The Belgian Privacy Commission (the “Commission”) has issued a recommendation on internal whistleblowing schemes (the “Recommendation”). The Recommendation provides guidance to organisations on how to implement and operate whistleblowing schemes in accordance with data protection law.

Following queries from various organisations and a first complaint, the Commission examined the compatibility of whistleblowing schemes with the Data Protection Act of 8 December 1992. The Commission’s view was that whistleblowing schemes are compatible with data protection law if a) there is an obligation under Belgian law to provide such a scheme or b) it is in the organisation’s legitimate interests to have a whistleblowing scheme (provided that the fundamental rights of an individual are not breached). The fact that there is an obligation to comply with foreign law, such as Sarbanes Oxley, is not sufficient to justify the implementation of a whistleblowing scheme. However the Commission recognises that when an organisation’s legitimate interests to set up a scheme were assessed, the risks connected with non-compliance with a foreign law obligation could be taken into account.
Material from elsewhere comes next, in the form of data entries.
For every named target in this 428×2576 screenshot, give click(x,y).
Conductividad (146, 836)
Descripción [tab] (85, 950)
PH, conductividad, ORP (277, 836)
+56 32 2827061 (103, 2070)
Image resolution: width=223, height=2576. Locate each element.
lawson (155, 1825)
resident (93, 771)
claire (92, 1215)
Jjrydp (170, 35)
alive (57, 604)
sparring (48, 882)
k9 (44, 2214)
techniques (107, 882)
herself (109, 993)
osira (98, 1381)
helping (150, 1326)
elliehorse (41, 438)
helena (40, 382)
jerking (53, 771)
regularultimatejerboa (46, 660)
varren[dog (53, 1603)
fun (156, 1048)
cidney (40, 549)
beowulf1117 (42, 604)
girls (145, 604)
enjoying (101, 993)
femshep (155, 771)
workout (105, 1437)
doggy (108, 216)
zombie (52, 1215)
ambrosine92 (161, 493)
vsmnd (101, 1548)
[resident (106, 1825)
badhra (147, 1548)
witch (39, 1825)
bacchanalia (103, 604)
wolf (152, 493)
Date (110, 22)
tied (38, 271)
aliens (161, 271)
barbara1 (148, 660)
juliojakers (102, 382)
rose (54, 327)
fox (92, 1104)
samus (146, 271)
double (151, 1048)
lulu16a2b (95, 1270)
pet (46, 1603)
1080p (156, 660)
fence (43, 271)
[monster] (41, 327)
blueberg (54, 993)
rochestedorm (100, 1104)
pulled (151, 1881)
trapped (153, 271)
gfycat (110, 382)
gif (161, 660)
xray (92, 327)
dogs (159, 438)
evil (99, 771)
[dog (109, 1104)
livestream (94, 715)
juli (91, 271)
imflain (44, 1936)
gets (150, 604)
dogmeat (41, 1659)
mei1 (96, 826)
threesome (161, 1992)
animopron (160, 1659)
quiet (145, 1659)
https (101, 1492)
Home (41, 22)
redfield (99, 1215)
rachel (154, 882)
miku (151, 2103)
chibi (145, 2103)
In its Recommendation the Commission also sets out the data protection principles that have to be complied with in order for the scheme to be legitimate. The main principles are:

  • fair and legal processing (e.g. no anonymous reporting, no obligation to report, designation of a person dedicated to handle the reports confidentially);
  • proportionality of the procedure (e.g. limiting the scope of the scheme in terms of purposes of the scheme; types of reports that can be made; facts that can be reported; and categories of persons concerned);
  • accuracy of the processed data;
  • transparency (e.g. the obligation to provide adequate information about the scheme to the personnel at collective and individual level);
  • security of the process (e.g. separate databases; no transfer of whistleblowing data to non-EU holding companies unless strictly required);
  • data subject rights (right of information; access and rectification for all individuals concerned, including the incriminated person);
  • prior notification of the whistleblowing scheme to the Privacy Commission.

The Commission’s view is that whistleblowing schemes should be an additional mechanism to report misconduct internally through a specific channel. The scheme should only supplement an organisation’s regular information and reporting channels where these would appear to be insufficient to detect and handle irregularities within the organisation.

The principles set out above must be adopted as a minimum standard in order to be compliant with Belgian data protection law. Non-compliance with this law may lead to criminal sanctions and liabilities in addition to the risk of complaints to the Privacy Commission.